• Items listed in a dataset
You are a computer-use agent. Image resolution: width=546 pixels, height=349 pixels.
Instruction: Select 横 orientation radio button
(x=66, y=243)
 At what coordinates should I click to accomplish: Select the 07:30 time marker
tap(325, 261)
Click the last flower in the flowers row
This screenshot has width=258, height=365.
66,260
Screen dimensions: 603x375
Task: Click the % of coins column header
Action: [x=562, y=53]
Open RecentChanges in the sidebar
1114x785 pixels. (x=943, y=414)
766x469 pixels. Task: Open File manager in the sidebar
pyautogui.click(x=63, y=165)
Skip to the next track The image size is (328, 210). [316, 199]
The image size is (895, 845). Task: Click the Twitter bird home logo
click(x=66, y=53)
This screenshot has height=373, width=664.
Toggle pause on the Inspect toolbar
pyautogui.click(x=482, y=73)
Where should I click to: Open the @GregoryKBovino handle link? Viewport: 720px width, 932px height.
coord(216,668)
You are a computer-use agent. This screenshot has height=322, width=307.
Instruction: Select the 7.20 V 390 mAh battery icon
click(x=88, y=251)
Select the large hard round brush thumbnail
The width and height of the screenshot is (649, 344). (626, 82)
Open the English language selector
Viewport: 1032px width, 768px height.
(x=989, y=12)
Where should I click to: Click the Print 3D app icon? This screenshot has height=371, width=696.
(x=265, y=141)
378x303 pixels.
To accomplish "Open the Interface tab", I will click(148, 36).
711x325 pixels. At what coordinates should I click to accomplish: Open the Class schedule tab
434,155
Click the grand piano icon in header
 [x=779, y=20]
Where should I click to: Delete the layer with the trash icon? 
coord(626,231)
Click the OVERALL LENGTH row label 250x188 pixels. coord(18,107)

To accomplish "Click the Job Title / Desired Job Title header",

• YOUR GOAL
An exact written copy of every entry is the required answer.

• EXERCISE ANSWER
You are a computer-use agent. Image resolution: width=546 pixels, height=349 pixels.
Instruction: Select 横 orientation radio button
(x=66, y=243)
 At what coordinates should I click to accomplish: Select the 07:30 time marker
tap(325, 261)
Click the last flower in the flowers row
This screenshot has width=258, height=365.
66,260
Screen dimensions: 603x375
Task: Click the % of coins column header
Action: [x=562, y=53]
Open RecentChanges in the sidebar
1114x785 pixels. (x=943, y=414)
766x469 pixels. Task: Open File manager in the sidebar
pyautogui.click(x=63, y=165)
Skip to the next track The image size is (328, 210). [316, 199]
The image size is (895, 845). Task: Click the Twitter bird home logo
click(x=66, y=53)
This screenshot has height=373, width=664.
Toggle pause on the Inspect toolbar
pyautogui.click(x=482, y=73)
Where should I click to: Open the @GregoryKBovino handle link? Viewport: 720px width, 932px height.
coord(216,668)
You are a computer-use agent. This screenshot has height=322, width=307.
Instruction: Select the 7.20 V 390 mAh battery icon
click(x=88, y=251)
Select the large hard round brush thumbnail
The width and height of the screenshot is (649, 344). (626, 82)
Open the English language selector
Viewport: 1032px width, 768px height.
(x=989, y=12)
Where should I click to: Click the Print 3D app icon? This screenshot has height=371, width=696.
(x=265, y=141)
378x303 pixels.
To accomplish "Open the Interface tab", I will click(148, 36).
711x325 pixels. At what coordinates should I click to accomplish: Open the Class schedule tab
434,155
Click the grand piano icon in header
 [x=779, y=20]
Where should I click to: Delete the layer with the trash icon? 
coord(626,231)
Click the OVERALL LENGTH row label 250x188 pixels. coord(18,107)

To accomplish "Click the Job Title / Desired Job Title header",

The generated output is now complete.